Rabu, 12 Desember 2012

KUA Swasta,Mungkinkah?

Tingginya angka perceraian pasangan swami istri saat ini di Indonesia, saya rasa sangat memprihatinkan. Misalnya saja di wilayah  Jakarta Selatan . Pengadilan Agama Jakarta Selatan melaporkan di websitenya ada 2022 istri gugat cerai suami selama tahun 2011. Ditambah dengan data periode Januari sampai awal Juni 2012  sebanyak 985, sehingga menjadi 3007 istri gugat cerai suami selama periode tersebut.
Tingginya angka gugat cerai istri terhadap suami ditambah dengan kasus cerai talak, telah menyumbang angka perceraian di Jak-Sel cukup tinggi yaitu  4261 kasus selama periode tahun 2011-bulan Juni 2012. (Sumber Kompasiana).

Hal ini menamba ke-ill feel an saya tentang kinerja Kantor Urusan Agama. Beberapa waktu lalu, saat saya masih bekerja di Tabung Wakaf Indonesia - Dompet Dhuafa. Saya berkesempatan bersilaturrahim ke KUA Ciputat untuk kepengurusan akad wakaf. Saya menunggu antrian panjang. Lantaran untuk kepengurusan wakaf dan nikah disatukan. Ini salah satu hal yang patut diperbaiki. Disana terlihat pasangan-pasangan calon pengantin yang mengantri untuk melaksanakan training pra nikah. Training dilakukan oleh staff KUA. Nampak para peserta training tak bersemangat untuk mengikuti training tersebut. Malah ada yang hanya membayar saja dan melewatkan sesi training pra nikah.

Dengan melihat data contoh di Jakarta Selatan tadi, nampak kemampuan hakim dalam mendamaikan kasus perceraian lemah. Masih dari data kompasiana dari sejumlah kasus diatas yang berhasil dimediasi oleh hakim hanya 41 kasus saja. Sekelumit pemaparan saya ini bisa dijadikan gambaran ranah pekerjaan Kantor Urusan Agama itu mencakup pembinaan pra nikah, proses nikah (penghulu), dan pasca menikah. Yang saat ini terlihat hanyalah jika pasangan swami istri akan bercerai saja. Namun sebaiknya training pasca menikahpun idealnya diberikan bagi para pasangan yang telah menikah.

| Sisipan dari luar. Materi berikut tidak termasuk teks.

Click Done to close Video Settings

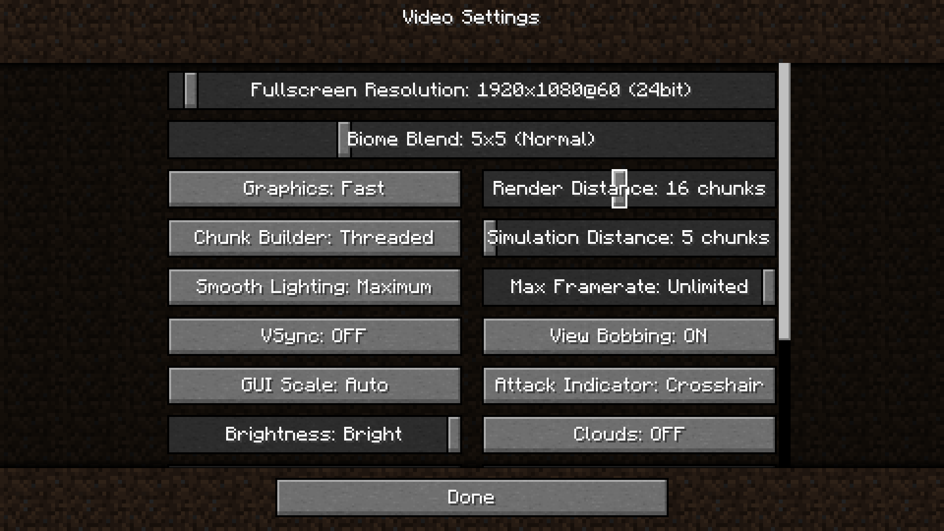[472, 498]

Jika kemajuan suatu bangsa dapat dindikasikan dari kwalitas keluarga dari masyarakat maka peran dan fungsi KUA sangatlah penting. Saya bercerita dengan mantan direktur saya di TWI - Dompet Dhuafa Mas Veldy Armyta  tentang kegelisahan saya, melihat KUA yang saya kebetulan berurusan kok seperti itu managementnya. Saya rasa ini juga berlaku bagi KUA - KUA yang lain di Indonesia. Mas veldy lantas menyampaikan idenya secara spontan "Bagaimana kalo bikin KUA Swasta?" .Idealnya KUA adalah institusi pemerintah, namun apa salahnya jika dari akar rumput mempunyai ide tentang management KUA yang baik. Dalam bayangan saya, KUA adalah pusat sekolah keluarga. Jadi bukan hanya membayar biaya akad lantas bubar jalan tanpa hal-hal berbekas apapun bagi sang mempelai.

KUA swasta nanti akan seperti Lembaga zakat, lembaga wakaf, biro perjalanan haji yang banyak dikelola oleh swasta. Hingga nanti pada suatu masa pemerintah kita pandang mampu untuk menanganinya sendiri dengan benar dan bisa dipertanggungjawabkan kepada Alloh. Mempunyai KUA yang berkwalitas adalah langkah penting dalam menciptakan keluarga yang bahagia bagi keluarga di Indonesia. Ini merupakan salah satu langkah dalam mencetak mental bangsa yang saat ini tak tergarap. Dalam bayangan saya, KUA akan diisi oleh para trainer dan team trainer handal tentang parenting, keluarga, peran ayah, peran ibu dan lain sebagainya. Training yang diselenggarakan bukanlah training yang membosankan, namun diisi oleh trainer-trainer terkenal negeri ini, misalnya Mario Teguh, Zae Hanan dan lain sebagainya.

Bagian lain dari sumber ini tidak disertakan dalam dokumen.